WORK ITEM:
Using the listing that follows, report how many lines include the word "screenshot", and add no other words.

SOURCE RECORDS:
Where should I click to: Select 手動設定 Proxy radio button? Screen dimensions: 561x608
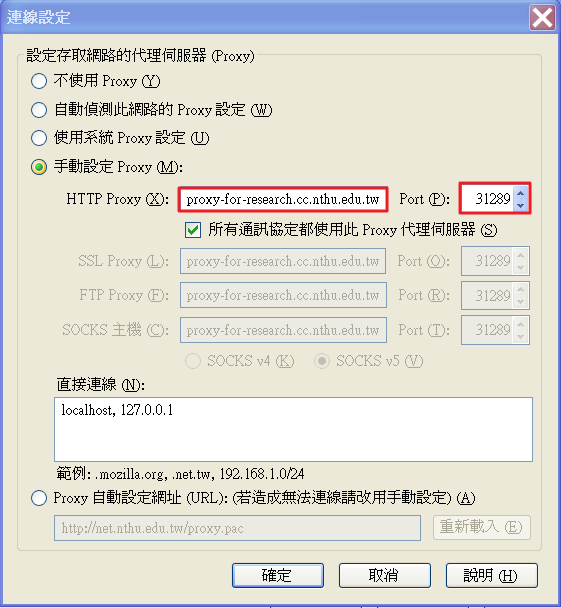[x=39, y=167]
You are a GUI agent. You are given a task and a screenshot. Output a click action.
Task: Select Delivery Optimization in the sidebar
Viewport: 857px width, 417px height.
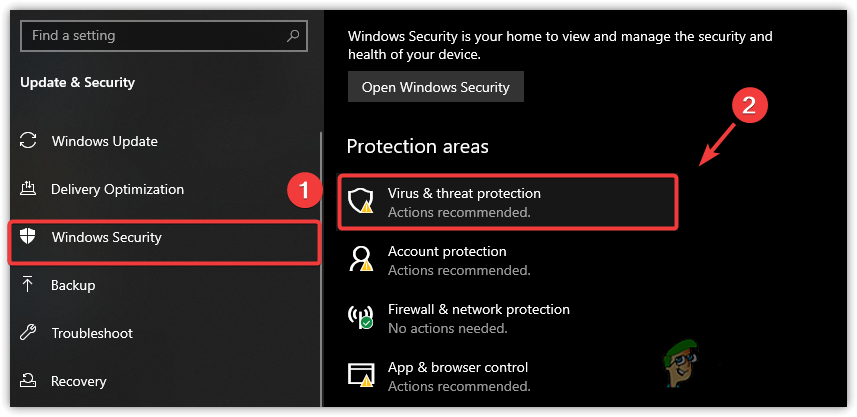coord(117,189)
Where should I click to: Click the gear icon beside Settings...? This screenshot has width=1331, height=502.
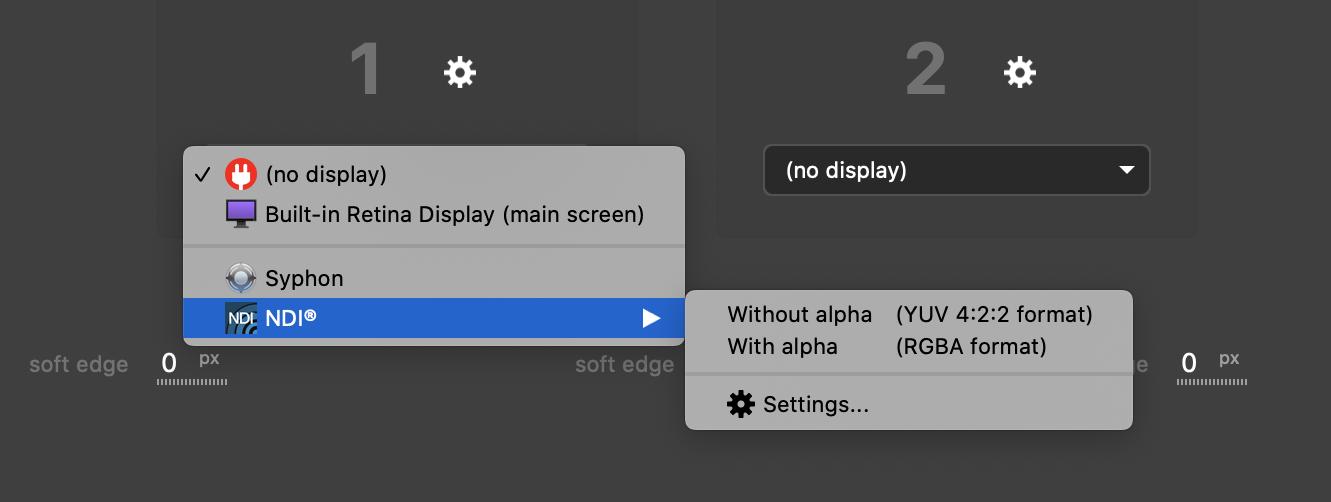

ANSWER SPACE:
2